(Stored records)
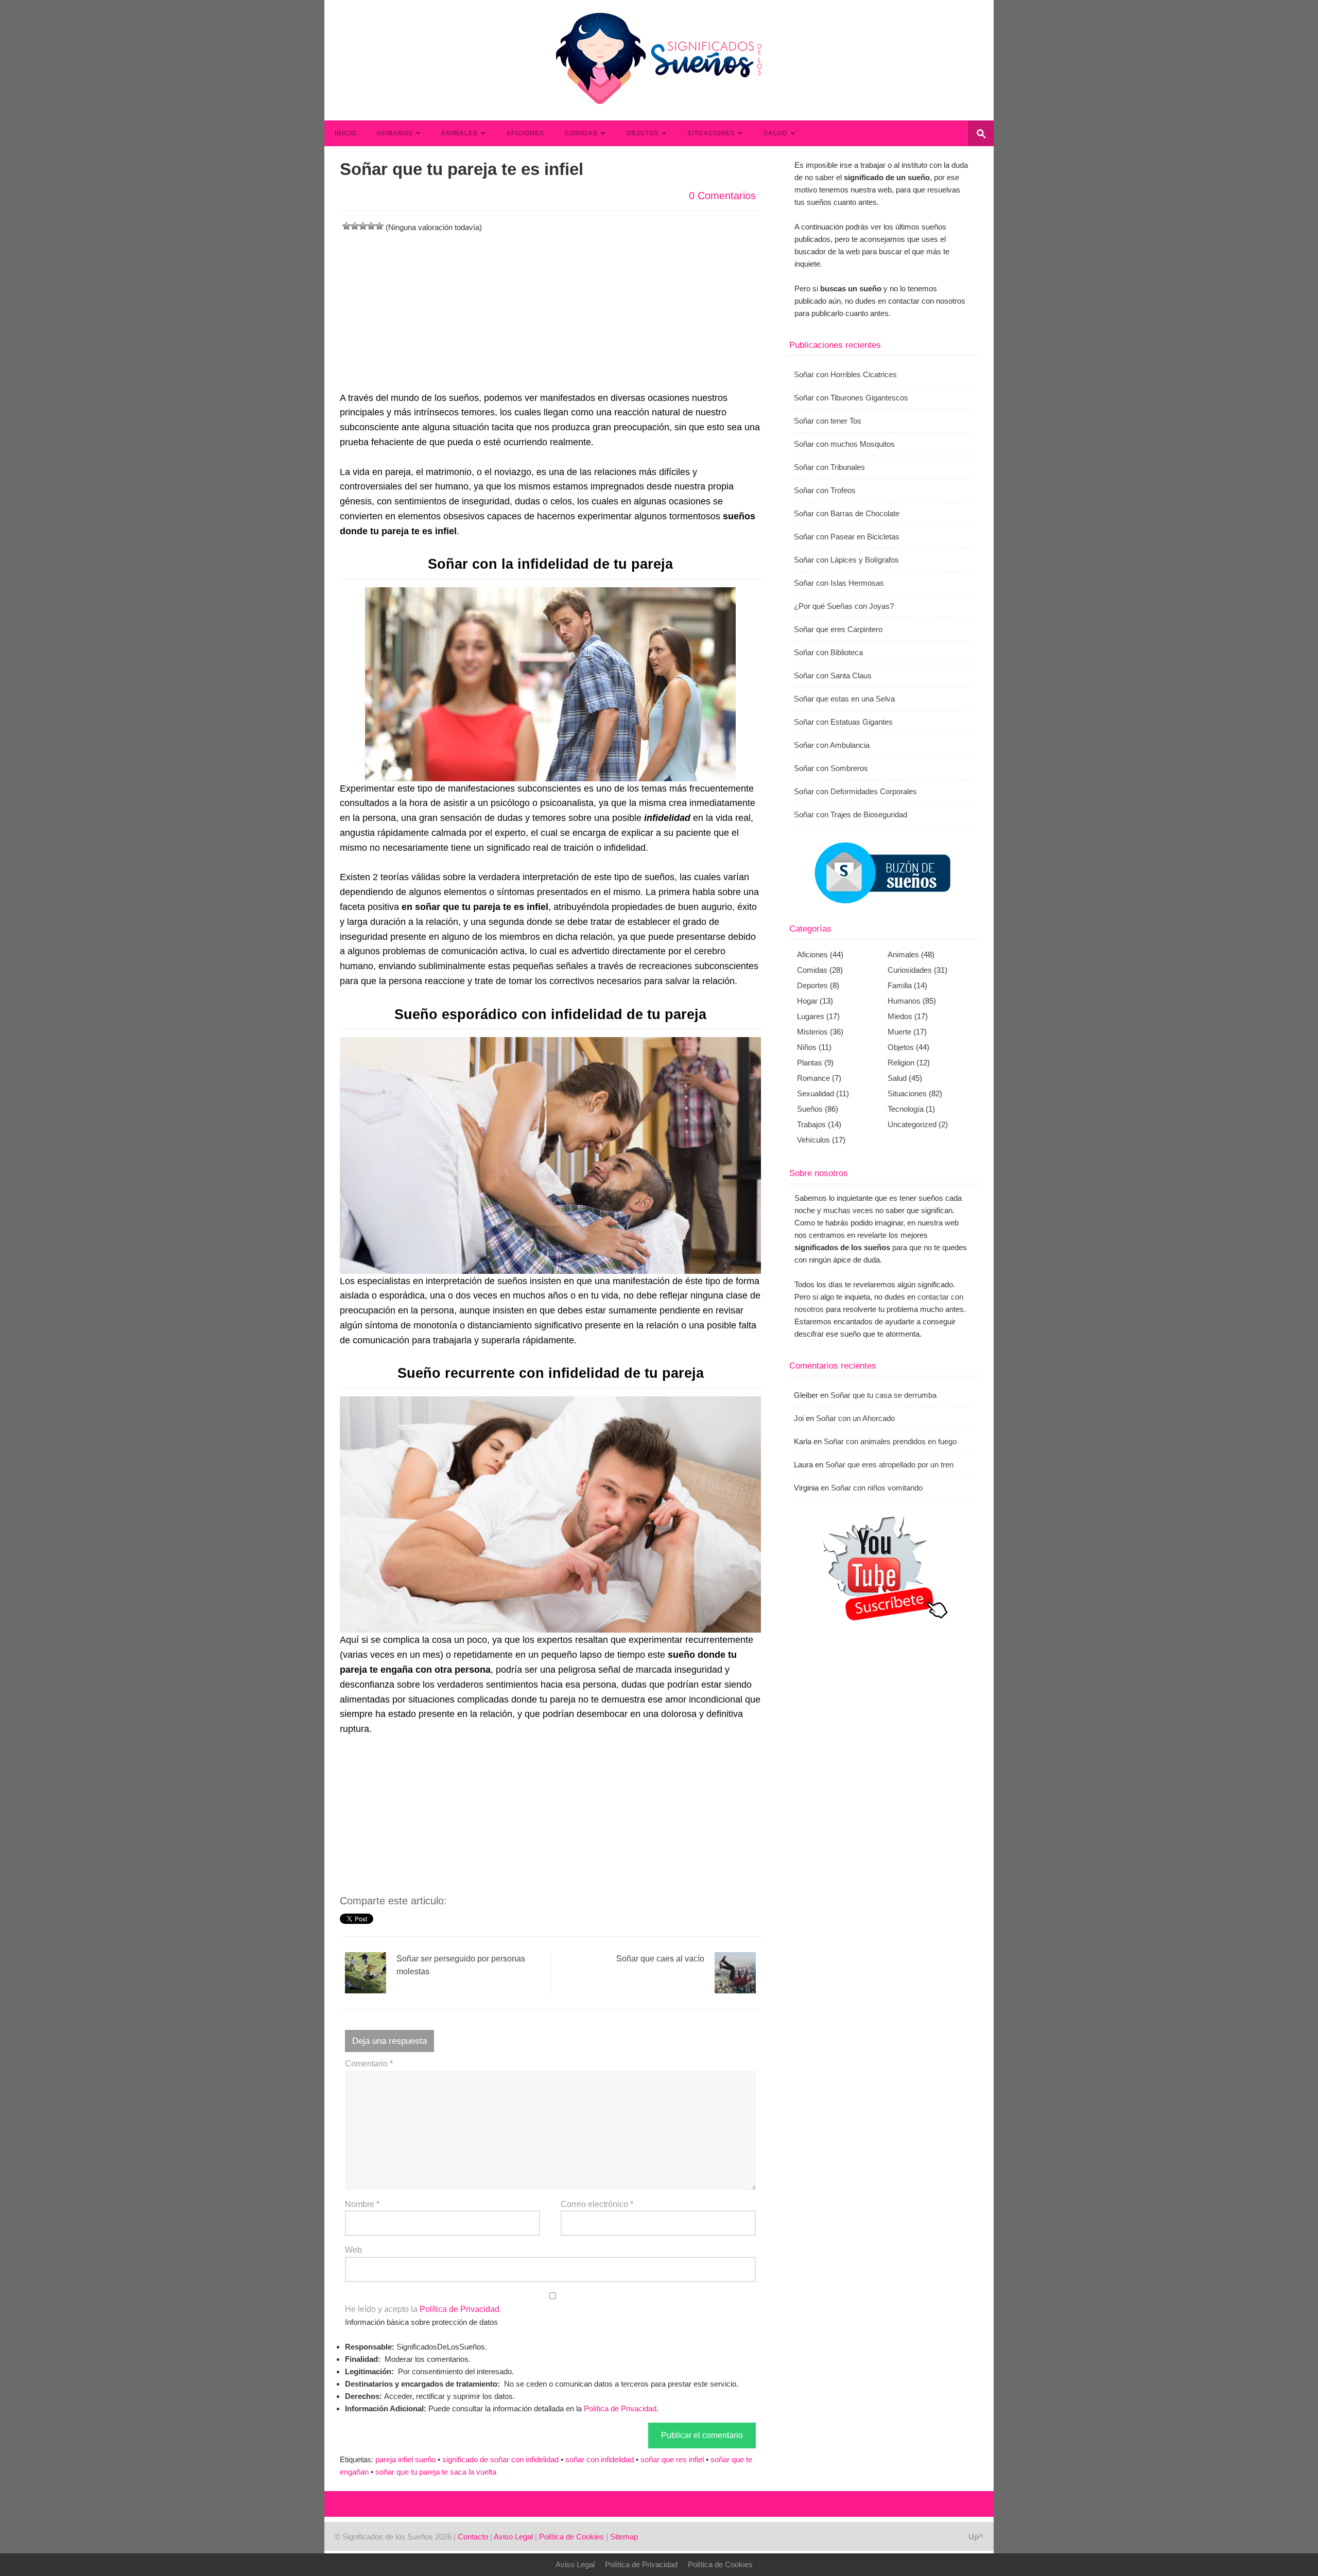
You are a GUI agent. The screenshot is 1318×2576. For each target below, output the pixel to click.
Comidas (581, 133)
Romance (813, 1078)
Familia (900, 985)
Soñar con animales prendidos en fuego (890, 1441)
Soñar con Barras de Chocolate (846, 513)
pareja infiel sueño (405, 2459)
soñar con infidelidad (599, 2459)
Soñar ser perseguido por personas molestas (460, 1965)
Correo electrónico (597, 2204)
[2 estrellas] (355, 226)
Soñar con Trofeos (825, 490)
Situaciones (711, 133)
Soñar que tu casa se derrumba (883, 1395)
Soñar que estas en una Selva (844, 698)
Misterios (812, 1031)
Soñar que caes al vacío (660, 1958)
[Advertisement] (550, 306)
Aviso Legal (513, 2536)
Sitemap (624, 2536)
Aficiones (525, 133)
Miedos (900, 1016)
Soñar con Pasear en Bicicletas (846, 536)
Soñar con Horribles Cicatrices (845, 374)
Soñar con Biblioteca (828, 652)
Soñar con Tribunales (829, 467)
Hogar (807, 1000)
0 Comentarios (722, 195)
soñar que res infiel (672, 2459)
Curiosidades (910, 970)
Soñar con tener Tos (827, 420)
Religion (901, 1062)
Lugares (810, 1016)
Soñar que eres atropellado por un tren (889, 1464)
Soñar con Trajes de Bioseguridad (850, 814)
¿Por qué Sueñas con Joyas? (844, 606)
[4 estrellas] (371, 226)
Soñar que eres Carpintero (838, 629)
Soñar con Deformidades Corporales (855, 791)
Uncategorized (912, 1124)
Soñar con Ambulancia (832, 745)
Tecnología (906, 1109)
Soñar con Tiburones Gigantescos (851, 397)
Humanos (395, 133)
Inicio (345, 133)
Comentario (369, 2063)
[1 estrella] (346, 226)
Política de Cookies (571, 2536)
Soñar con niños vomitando (877, 1487)
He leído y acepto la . (423, 2309)
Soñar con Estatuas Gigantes (843, 721)
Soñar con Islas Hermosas (839, 583)
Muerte (899, 1031)
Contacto (473, 2536)
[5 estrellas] (379, 226)
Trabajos (811, 1124)
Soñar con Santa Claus (833, 675)
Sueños (810, 1109)
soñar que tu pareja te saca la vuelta (435, 2471)
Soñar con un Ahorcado (855, 1418)
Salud (776, 133)
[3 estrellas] (363, 226)
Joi (799, 1418)
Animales (459, 133)
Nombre (362, 2204)
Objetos (642, 133)
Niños (807, 1047)
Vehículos (813, 1139)
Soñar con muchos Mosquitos (844, 444)
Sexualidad (815, 1093)
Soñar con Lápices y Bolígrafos (846, 559)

YOUR GOAL: Where in the records above does the word "eres" appear? Copy each line that holds it.

ANSWER:
Soñar que eres atropellado por un tren (889, 1464)
Soñar que eres Carpintero (838, 629)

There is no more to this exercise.